Transporto-me à história e como de branca pouco tenho e de neve ainda menos, presumo que a bruxa má que me persegue não me inveja pela minha beleza albina de lábios polposos, como a da princesa da história, mas antes escava-me a alma à procura do mal em semente que lá está e quer fazer seu. Empurra-me, a bruxa, contra os galhos das árvores alinhadas do pomar e tenta que eu apanhe as maçãs por minha iniciativa, e as coma, compulsivamente, umas a seguir às outras, e os pobres estendem as mãos famintas e eu engulo as maçãs inteiras para não lhes deixar nada, nem o sumo que me escorre pelo queixo abaixo, e até o vómito por excesso de ingestão que se segue é escondido num buraco fundo.
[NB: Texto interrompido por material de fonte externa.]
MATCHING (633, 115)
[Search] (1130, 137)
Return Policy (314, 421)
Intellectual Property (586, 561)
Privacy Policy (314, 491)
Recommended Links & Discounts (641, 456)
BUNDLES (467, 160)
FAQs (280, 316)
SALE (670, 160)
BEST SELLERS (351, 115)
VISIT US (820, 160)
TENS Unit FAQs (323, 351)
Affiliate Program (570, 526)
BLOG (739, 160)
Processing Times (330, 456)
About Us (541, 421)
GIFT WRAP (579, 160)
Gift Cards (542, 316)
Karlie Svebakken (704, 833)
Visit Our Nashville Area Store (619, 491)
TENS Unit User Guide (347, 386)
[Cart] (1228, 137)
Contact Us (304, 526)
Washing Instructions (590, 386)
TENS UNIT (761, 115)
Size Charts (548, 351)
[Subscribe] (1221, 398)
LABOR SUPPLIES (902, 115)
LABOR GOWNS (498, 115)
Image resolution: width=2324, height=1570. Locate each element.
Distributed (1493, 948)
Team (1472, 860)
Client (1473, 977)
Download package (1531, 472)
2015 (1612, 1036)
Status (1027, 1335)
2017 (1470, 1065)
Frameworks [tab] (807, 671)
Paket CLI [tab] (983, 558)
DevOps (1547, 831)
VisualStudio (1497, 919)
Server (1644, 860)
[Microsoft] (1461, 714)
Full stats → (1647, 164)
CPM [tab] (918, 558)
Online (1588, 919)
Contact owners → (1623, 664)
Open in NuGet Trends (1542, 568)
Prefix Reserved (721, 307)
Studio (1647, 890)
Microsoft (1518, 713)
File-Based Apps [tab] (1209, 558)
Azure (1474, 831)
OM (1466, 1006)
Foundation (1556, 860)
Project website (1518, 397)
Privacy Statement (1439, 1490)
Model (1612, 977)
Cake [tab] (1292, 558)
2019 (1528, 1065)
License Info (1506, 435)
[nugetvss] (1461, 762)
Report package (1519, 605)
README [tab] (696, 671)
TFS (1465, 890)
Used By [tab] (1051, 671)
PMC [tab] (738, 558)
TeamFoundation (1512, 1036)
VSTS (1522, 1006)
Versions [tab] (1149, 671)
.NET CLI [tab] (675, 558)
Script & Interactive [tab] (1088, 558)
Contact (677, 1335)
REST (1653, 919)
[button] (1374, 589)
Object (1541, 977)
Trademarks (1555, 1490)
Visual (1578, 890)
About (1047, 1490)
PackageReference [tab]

Tem dias, este mal que todos temos – que soberba dizer isto, um alívio pela partilha do mal pelos outros, atribuindo a cada um a sua quota parte no mal que nos rodeia. Olho, e vejo-me inocente, coitada, bem intencionada, coitada, generosa e ingénua, coitada, coitada de mim tão boazinha que sou e o mal à minha volta despeja-se em cima de mim mal olho para o écran de uma televisão à hora do telejornal. Os outros, os maus, lá estão a perpetuar o mal sobre o mundo e eu, coitada tão boazinha, não posso fazer nada.
Vem então a bruxa má que me escava o mal que tenho dentro. De sombras e luz somos feitos, não haja ilusões de tanta sombra que temos acumuladas no sangue e claro que o sabemos e as confessamos ao padre, à melhor amiga ou às paredes surdas e frias que nos rodeiam e lá prosseguimos o dia seguinte na certeza que neste dia seremos um pouco melhores e menos inertes e menos egoístas que no dia anterior.
Panaceias bem embrulhadas em papel de lustre e rematadas com um belo laço que engolimos para abafar a dor dos dias inconsequentes que apenas levam a mais outro, nos dias em que as cortinas da chuva pequena nos toldam a visão para as avenidas largas e brilhantes do nosso destino. Remexe a bruxa má nas feridas do mal e envenena-nos de fruta e ódio para que adormeçamos sem lutar um dia mais.
Não deixo que me remexa a bruxa, vou lá escavar eu mesma e extirpar às mãos cheias a podridão acumulada da minha própria negligência. Para com o mundo, para comigo mesma, não me vá a morte apanhar desprevenida num dia de sol e esperança e depois tenho pena de não ter ido um pouco mais além que a predestinação anunciada de uma vida média e comezinha, resignada de ser, de ter e de haver.
Não morro, pois, não me apetece, deixa lá ver se é desta que acordo e me deito a sorrir, um dia e outro e mais outro a seguir, mão firme fechada sobre o mal, definhando-o à força de pulso.